A Fusão Entre Homem e Máquina
A segunda tendência explorada por Webb diz respeito à integração direta da inteligência artificial com o corpo humano. Sensores ultra-avançados permitirão que as pessoas “incorporem” a IA, tornando a interação com máquinas mais intuitiva e natural.
Essa evolução já está em andamento. Exemplos incluem uma interface que possibilita a uma paciente paralisada sorrir e se comunicar por meio de uma tela, um sistema que permite a um homem paraplégico pilotar um drone apenas com o pensamento e o AlphaFold, uma inovação da Google DeepMind que consegue prever em minutos as reações químicas dentro do corpo humano.
Essas tecnologias impactarão diversos setores, desde a medicina até a indústria alimentícia e cosmética. Webb menciona a criação de alimentos híbridos, como um arroz que tem gosto de carne e combina proteínas e carboidratos em uma única substância. Além disso, tecidos biológicos poderão ser cultivados para substituir materiais tradicionais, como pele artificial de rinoceronte para a estrutura de veículos.
Materiais Inteligentes e a Nova Biotecnologia
Na terceira grande tendência, Webb destaca os avanços em biotecnologia e metamateriais, substâncias artificiais capazes de desafiar as leis da física e resolver problemas ambientais e estruturais. Entre os exemplos apresentados, estão tijolos que atuam como filtros de poluição e materiais que podem absorver impactos de terremotos sem sofrer danos.
A tecnologia biomimética levará essas inovações ainda mais longe. Imagine robôs cobertos com músculos humanos cultivados em laboratório, motores feitos de micróbios e até mesmo bactérias programáveis que limpam o meio ambiente. Outras possibilidades incluem espermatozoides com GPS para aumentar as chances de fertilização e neurônios modificados geneticamente para tratar o mal de Parkinson.

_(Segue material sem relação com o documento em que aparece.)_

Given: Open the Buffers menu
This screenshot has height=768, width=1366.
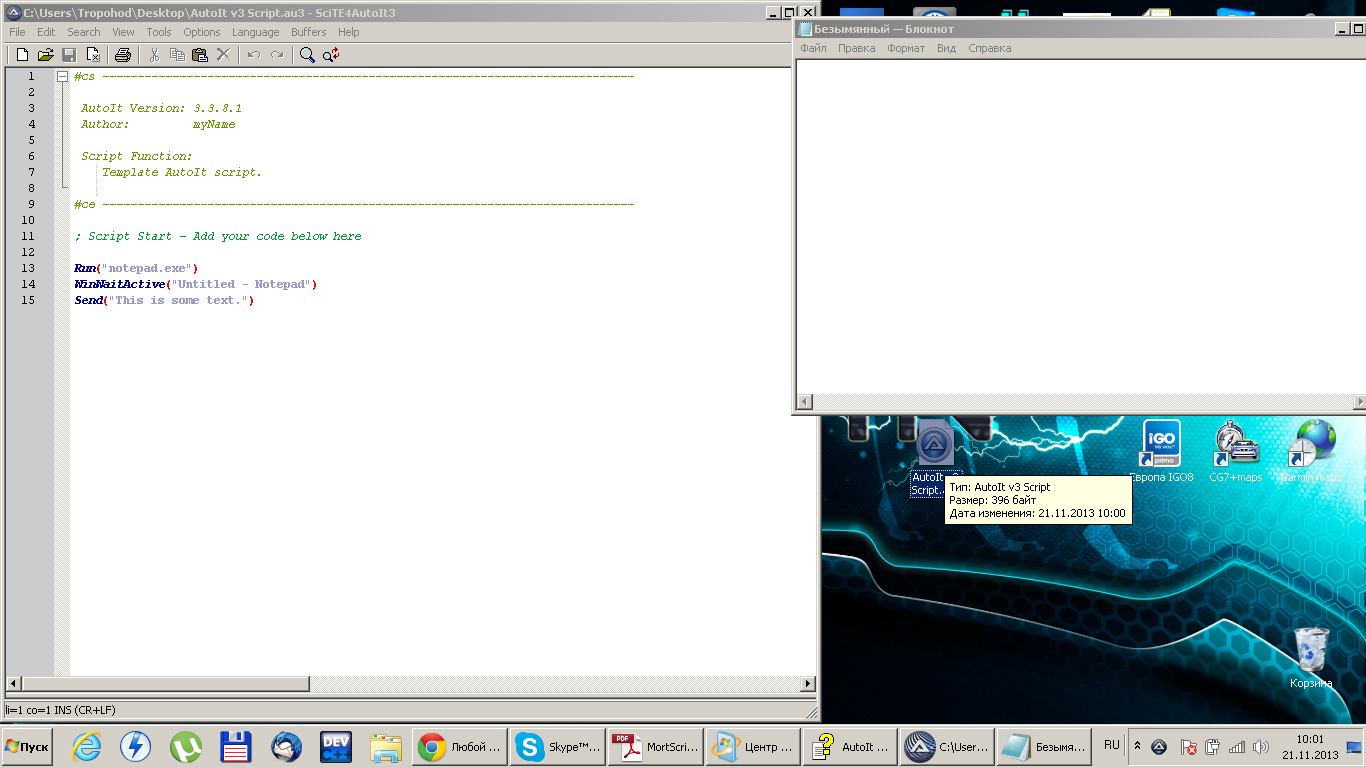Looking at the screenshot, I should [308, 32].
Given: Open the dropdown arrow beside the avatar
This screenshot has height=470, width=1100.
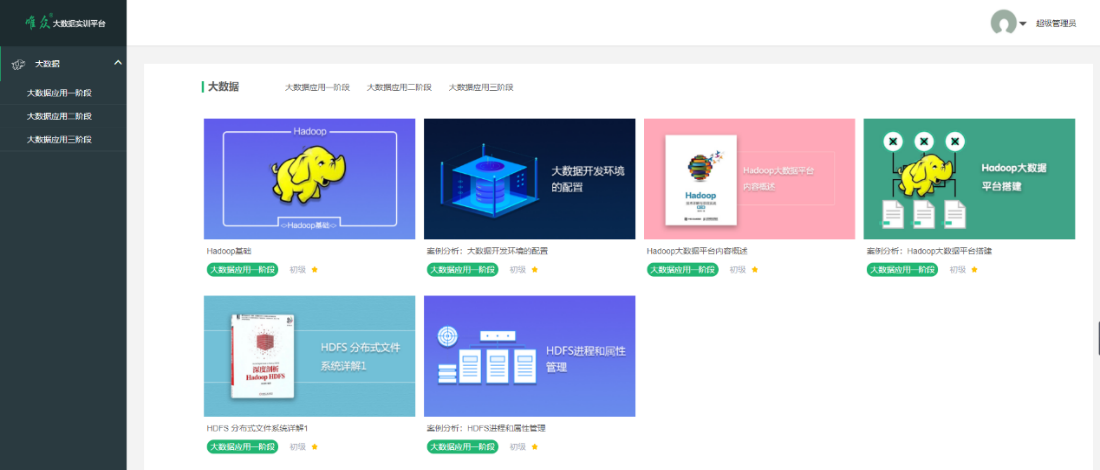Looking at the screenshot, I should coord(1023,24).
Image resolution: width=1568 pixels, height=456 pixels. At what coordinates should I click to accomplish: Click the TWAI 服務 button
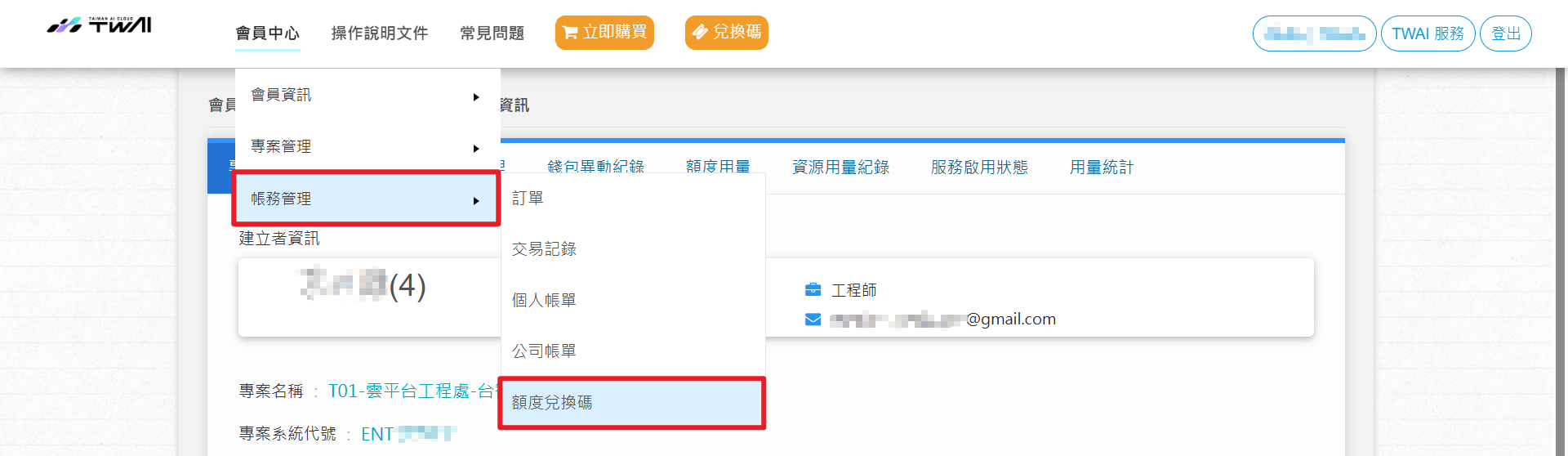click(x=1428, y=34)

O Futuro Está Mais Perto do Que Parece
Embora algumas dessas ideias possam parecer ficção científica, Webb enfatiza que a inteligência viva já está se tornando uma realidade tangível. Para ela, o avanço das tecnologias de fusão entre máquinas e biologia levará a uma transformação radical nos próximos cinco anos, colocando robôs em nossas casas e explorando as profundezas do oceano como nunca antes.
A questão, segundo Webb, não é se essas tecnologias serão desenvolvidas, mas sim como a sociedade lidará com um mundo onde a linha entre humano e máquina se torna cada vez mais tênue. Com 2030 logo à frente, essa fusão entre biotecnologia e inteligência artificial promete redefinir nossa existência de maneiras que ainda estamos começando a compreender.